Quote: The Ghost of '99 "Not really.
1. The asset is generating income for St Helens and is fundamental in them moving away from losing money at EBITDA level and starting to break even from a cash point of view. The asset at Wigan is generating income for Wigan football club and the operating losses being made by the Rugby League club are pretty much all cash losses.
2. Depreciation on a stadium is vastly different to maintenance costs. And regular maintenance is being expensed by clubs like St Helens anyway.
A look at their Balance Sheet shows Saints aren't exactly in a healthy financial position but (pre Covid) they no longer needed directors to stick money in year after year, which McManus thinks is a decent position to be in (I'd like to see them actually making money but they seem happy enough with their position).'"
I appreciate there are no absolutes and different assets are accounted for in different ways. However I was oversimplifying in order to make a point. Maintenance is different from the depreciation as the asset is still becoming less valuable over time (assuming it has a finite lifespan) and no amount of running cost maintenance negates this.

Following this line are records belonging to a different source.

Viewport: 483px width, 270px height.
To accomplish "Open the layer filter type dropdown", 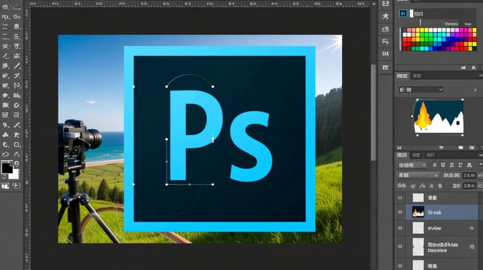I will point(411,165).
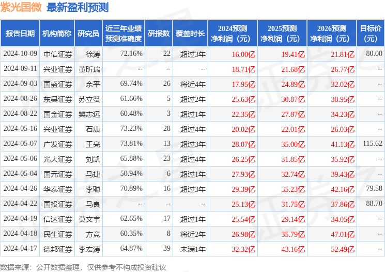385x272 pixels.
Task: Click analyst name 徐涛
Action: pos(93,54)
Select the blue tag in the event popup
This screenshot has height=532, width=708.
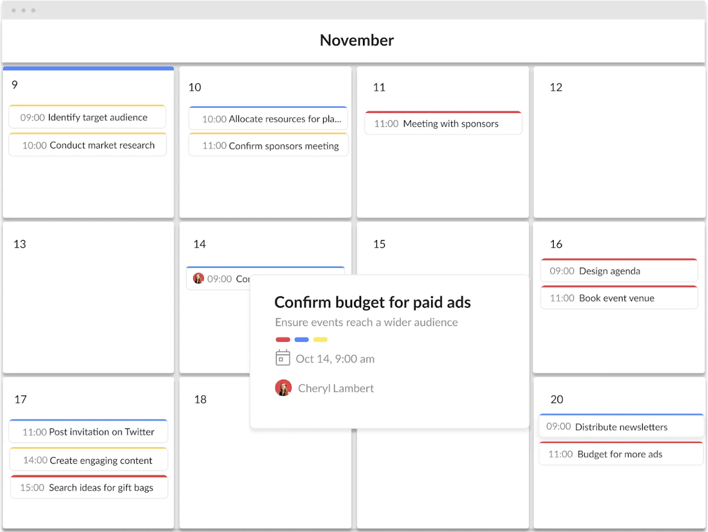(x=302, y=339)
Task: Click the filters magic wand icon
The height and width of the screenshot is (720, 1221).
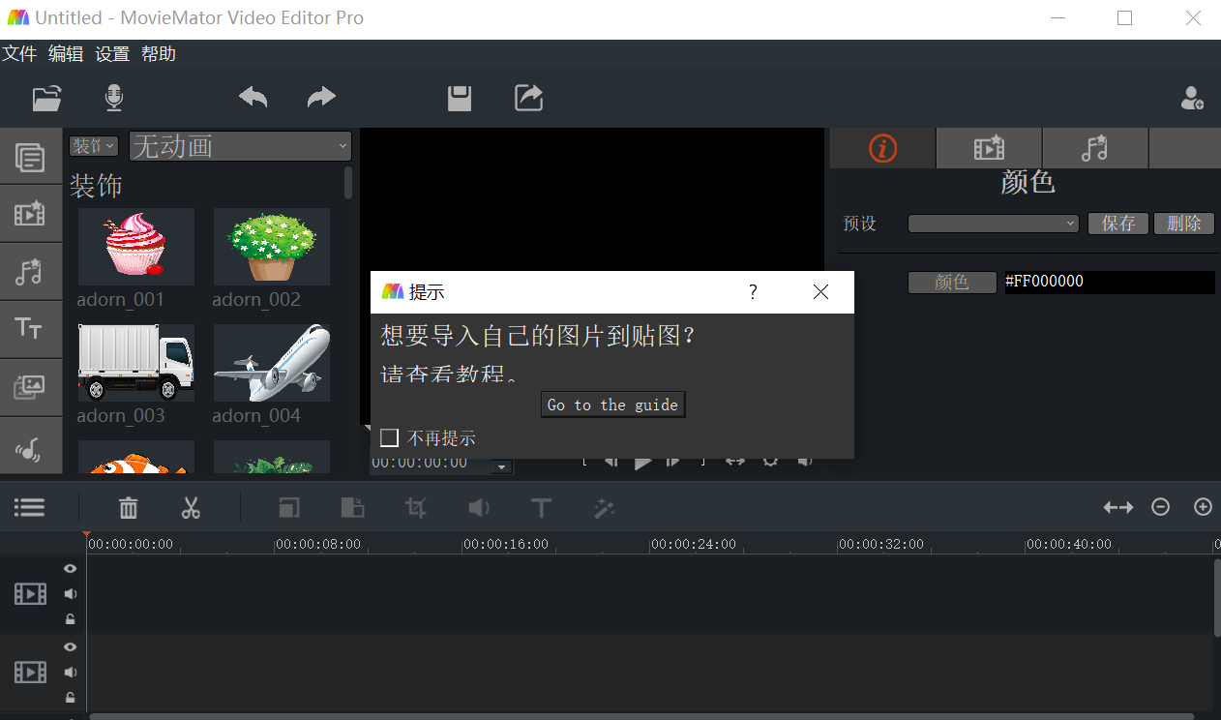Action: 604,507
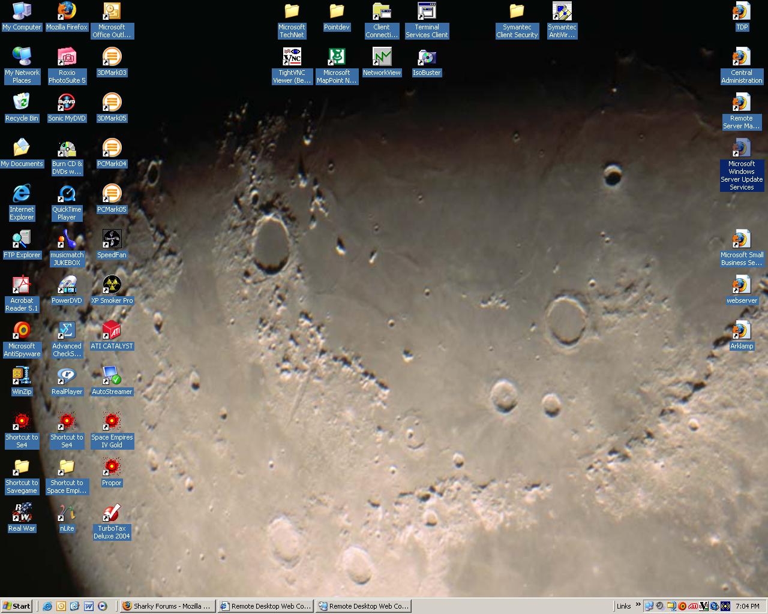
Task: Click the 7:04 PM system clock
Action: [x=747, y=606]
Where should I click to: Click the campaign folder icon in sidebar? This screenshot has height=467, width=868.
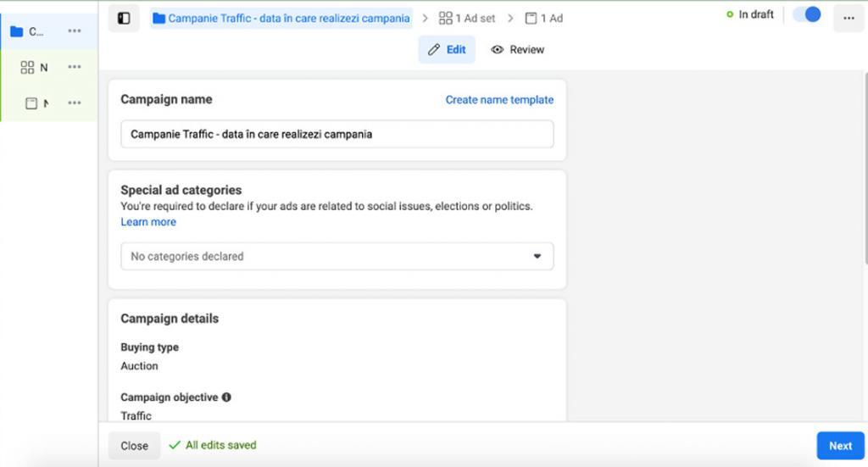[16, 31]
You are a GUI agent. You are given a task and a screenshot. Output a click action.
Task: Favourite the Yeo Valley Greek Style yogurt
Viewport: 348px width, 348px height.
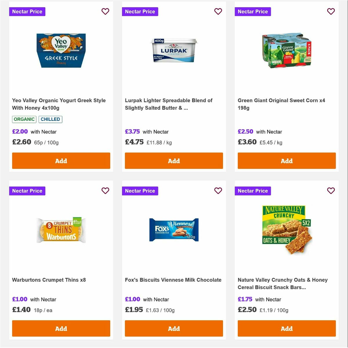(x=105, y=12)
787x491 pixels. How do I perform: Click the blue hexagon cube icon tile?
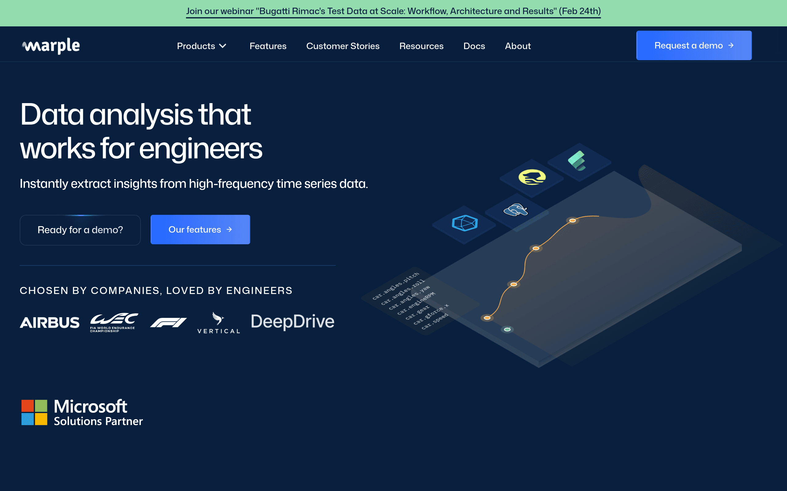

In simple terms; if the club has an asset (let's say a laptop for ease of understanding) and it spends maintenance money on a new screen and a stick of ram and perhaps a new hard drive during it's serviceable lifetime, that merely delays its obsolescence. It doesn't prevent it. Ultimately the asset will still become worthless. Again, I am aware that a stadium and a laptop are not identically comparable but it illustrates the point.
In a nutshell, If depreciation losses weren't real losses as is being put forward here then
HMRC wouldn't allow them.
Addendum: You mention the directors don't need to put money in year on year. I would add the caveat of "for now". As the stadium deteriorates and operating revenues continue to not cover any future significant infrastructure replacement or upgrade, then this is unlikely to remain the case.